More than a third of animals and plants in the United States are at risk of extinction, according to a report released Monday.

The conservation group NatureServe put the at-risk amount at around 40 percent of animals and 34 percent of plants, according to Reuters.

The assessment was based on data collected from the natural world over five decades of research and work, produced by more than 60 programs and over 1,000 scientists across the US and Canada, according to Nature Serve.

The highest percentages of plants, animals and ecosystems at risk are in California, Texas and the southeastern US, areas of the richest biodiversity in the country and where population growth has boomed in recent decades, Wesley Knapp, the chief botanist at NatureServe, told Reuters.

Species associated with fresh water, including amphibians, snails, mussels, crayfish and many aquatic insects are facing the highest percentage of risks, according to the report.

One of the species at greatest risk of disappearing is the Venus flytrap, which is only found in the wild in the Carolinas.

Nearly half of all cactus species are at risk of extinction, making them the most jeopardized plant group.
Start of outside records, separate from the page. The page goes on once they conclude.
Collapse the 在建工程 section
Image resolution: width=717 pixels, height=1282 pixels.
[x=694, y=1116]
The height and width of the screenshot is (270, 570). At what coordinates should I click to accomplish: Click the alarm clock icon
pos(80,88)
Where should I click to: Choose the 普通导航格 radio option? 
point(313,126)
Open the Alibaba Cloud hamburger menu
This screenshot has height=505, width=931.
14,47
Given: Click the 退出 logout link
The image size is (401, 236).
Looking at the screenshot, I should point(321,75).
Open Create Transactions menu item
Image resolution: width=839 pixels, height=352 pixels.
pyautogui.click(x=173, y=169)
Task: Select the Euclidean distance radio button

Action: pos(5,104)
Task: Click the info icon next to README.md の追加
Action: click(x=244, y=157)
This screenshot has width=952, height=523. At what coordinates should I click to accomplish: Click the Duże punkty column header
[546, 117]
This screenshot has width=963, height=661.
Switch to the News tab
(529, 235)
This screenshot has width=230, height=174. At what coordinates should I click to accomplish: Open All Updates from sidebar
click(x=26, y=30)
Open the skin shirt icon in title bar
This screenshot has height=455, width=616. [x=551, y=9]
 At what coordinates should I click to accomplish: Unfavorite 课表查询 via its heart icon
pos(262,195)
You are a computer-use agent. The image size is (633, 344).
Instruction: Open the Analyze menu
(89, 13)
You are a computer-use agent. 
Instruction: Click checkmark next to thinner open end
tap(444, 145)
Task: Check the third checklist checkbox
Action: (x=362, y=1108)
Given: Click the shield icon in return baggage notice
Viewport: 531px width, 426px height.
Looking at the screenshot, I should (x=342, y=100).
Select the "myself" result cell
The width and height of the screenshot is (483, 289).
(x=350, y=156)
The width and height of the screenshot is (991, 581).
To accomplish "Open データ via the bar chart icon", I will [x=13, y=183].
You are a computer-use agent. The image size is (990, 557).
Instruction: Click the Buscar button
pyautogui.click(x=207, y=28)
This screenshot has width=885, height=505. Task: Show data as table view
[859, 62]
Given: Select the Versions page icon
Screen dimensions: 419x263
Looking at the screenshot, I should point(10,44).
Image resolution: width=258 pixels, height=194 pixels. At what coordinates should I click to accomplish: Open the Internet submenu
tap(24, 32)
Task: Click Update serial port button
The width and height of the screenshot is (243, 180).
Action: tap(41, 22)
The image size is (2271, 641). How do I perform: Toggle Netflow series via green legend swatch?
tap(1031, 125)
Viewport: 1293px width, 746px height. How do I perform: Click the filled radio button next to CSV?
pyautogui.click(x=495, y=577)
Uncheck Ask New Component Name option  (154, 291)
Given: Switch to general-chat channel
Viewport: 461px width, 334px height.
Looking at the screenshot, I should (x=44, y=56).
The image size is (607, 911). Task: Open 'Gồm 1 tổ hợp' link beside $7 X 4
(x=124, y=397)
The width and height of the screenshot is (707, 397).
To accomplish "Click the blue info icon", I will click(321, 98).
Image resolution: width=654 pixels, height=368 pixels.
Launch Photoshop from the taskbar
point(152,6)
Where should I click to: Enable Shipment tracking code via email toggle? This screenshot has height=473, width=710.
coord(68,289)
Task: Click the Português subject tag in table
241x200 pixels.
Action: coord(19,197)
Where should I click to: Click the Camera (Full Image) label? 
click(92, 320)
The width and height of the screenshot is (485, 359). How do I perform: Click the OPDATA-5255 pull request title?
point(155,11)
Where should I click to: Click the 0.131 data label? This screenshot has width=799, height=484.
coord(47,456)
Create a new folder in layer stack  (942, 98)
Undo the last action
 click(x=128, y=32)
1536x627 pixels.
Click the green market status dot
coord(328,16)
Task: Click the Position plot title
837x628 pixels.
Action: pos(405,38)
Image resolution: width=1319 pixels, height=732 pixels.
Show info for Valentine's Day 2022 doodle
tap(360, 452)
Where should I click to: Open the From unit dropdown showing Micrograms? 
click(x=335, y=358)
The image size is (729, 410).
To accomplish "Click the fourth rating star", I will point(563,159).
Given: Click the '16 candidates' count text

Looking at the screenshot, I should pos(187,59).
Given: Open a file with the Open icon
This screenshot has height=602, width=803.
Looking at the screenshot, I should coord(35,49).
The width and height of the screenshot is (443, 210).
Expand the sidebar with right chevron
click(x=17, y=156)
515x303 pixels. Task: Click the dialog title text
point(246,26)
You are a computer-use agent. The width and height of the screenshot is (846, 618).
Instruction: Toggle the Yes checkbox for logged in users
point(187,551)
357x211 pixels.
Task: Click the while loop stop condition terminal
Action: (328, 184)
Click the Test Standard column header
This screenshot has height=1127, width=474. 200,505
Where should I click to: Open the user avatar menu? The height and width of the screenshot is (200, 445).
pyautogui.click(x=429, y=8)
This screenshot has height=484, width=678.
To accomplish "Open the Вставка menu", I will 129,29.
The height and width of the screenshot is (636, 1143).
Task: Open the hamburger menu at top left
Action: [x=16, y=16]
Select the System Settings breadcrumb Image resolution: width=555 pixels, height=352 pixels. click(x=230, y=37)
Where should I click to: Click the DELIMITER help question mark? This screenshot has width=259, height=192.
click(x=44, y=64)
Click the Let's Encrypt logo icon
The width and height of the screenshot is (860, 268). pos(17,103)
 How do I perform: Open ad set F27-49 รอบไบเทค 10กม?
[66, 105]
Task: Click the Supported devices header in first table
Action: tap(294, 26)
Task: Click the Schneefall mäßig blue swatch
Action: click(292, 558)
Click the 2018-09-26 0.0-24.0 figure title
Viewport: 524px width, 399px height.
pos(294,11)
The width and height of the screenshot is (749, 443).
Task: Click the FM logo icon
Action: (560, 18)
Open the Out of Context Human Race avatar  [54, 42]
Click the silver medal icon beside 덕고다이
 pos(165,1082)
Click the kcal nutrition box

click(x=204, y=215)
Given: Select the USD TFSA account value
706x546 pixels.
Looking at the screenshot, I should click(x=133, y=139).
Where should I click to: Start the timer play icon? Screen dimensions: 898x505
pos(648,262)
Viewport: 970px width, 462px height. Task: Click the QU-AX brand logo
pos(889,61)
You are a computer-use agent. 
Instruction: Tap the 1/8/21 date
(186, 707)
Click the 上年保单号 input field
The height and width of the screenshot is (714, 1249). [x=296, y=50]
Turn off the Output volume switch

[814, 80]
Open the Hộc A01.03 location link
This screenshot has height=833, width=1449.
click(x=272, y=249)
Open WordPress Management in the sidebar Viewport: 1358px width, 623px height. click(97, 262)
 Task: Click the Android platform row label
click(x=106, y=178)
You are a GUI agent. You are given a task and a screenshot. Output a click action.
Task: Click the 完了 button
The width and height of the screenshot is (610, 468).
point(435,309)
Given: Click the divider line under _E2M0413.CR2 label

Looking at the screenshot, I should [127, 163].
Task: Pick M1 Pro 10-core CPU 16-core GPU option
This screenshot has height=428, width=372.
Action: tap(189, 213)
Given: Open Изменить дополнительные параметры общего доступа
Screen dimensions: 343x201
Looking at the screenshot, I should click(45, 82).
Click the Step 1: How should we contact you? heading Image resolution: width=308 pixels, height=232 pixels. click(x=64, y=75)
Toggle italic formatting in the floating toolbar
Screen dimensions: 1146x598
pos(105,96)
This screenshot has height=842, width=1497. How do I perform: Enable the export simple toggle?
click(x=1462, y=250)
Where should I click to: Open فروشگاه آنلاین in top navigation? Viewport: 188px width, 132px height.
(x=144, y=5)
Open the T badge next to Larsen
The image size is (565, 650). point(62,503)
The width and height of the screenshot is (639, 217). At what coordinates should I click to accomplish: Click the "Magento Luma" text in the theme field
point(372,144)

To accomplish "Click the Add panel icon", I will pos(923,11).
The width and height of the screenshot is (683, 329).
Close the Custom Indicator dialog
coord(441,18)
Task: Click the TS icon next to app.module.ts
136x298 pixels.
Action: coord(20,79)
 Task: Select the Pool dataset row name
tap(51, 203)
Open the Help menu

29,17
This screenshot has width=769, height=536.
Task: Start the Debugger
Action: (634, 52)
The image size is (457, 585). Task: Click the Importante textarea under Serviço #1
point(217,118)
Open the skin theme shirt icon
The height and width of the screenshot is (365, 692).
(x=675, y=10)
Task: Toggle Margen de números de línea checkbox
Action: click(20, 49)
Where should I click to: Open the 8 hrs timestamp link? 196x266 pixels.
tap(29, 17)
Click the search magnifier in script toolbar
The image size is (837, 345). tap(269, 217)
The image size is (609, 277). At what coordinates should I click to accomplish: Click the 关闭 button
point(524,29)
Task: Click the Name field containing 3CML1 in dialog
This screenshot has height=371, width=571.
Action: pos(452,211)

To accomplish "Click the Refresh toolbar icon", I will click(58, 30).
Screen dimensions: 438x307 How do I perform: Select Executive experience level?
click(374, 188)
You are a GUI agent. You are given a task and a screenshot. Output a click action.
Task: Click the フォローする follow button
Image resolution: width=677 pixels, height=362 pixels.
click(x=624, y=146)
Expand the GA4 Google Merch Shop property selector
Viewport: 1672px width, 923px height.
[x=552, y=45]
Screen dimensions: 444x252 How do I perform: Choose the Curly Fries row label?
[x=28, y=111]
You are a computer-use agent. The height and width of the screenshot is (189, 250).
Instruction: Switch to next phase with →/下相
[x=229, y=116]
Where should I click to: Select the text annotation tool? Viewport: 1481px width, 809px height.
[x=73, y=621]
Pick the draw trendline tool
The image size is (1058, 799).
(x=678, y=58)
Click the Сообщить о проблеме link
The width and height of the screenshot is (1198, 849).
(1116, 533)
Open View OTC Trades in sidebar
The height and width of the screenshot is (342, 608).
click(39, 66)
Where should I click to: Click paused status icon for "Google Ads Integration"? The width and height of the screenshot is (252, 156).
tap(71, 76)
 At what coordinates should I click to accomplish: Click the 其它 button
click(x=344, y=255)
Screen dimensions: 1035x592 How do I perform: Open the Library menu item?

About 200 species of trees also are at risk of disappearing. In total, nearly 1,250 plants are categorized as "critically imperiled" by NatureServe, the final stage before extinction.

"Two-fifths of our ecosystems are in trouble. Freshwater invertebrates and many pollinators, the foundation of a healthy, functional planet, are in precipitous decline," said Regan Smyth, vice-president for data and methods at NatureServe.

"Understanding and addressing these risks is critical if we are to forestall devastating consequences for the biodiversity that humanity needs to survive," she said.

The report also found that at-risk species face different types and levels of threats in different regions of the country. For example, among pollinators, bees are particularly threatened, with 37 percent of assessed US bee species classified as at risk. Bees in the West are more threatened than those in the East.

The authors also examined risks to ecosystems, identifying ecosystem types at greatest risk. The report found that 51 percent of grasslands and 40 percent of forests and wetlands are at risk of range-wide collapse. Only 12 percent of lands in the US are currently protected.

Those figures show that "a lot of plants are not going to get conservation attention. We're almost in triage mode trying to keep our natural systems in place," Knapp told Reuters.

"Grassland loss is the biggest US environmental disaster that gets the least attention," Tierra Curry, a senior scientist at the Center for Biological Diversity, said in a statement from the Center for Biological Diversity.

"Conversion of grasslands to suburban sprawl and pesticide-intensive agriculture is a primary reason we've lost 3 billion birds and why we could lose monarch butterflies and vital pollinators," Curry said.

Sean O'Brien, president and CEO of NatureServe, said the world is "currently experiencing and causing the Sixth Extinction — the mass extinction of species across the planet".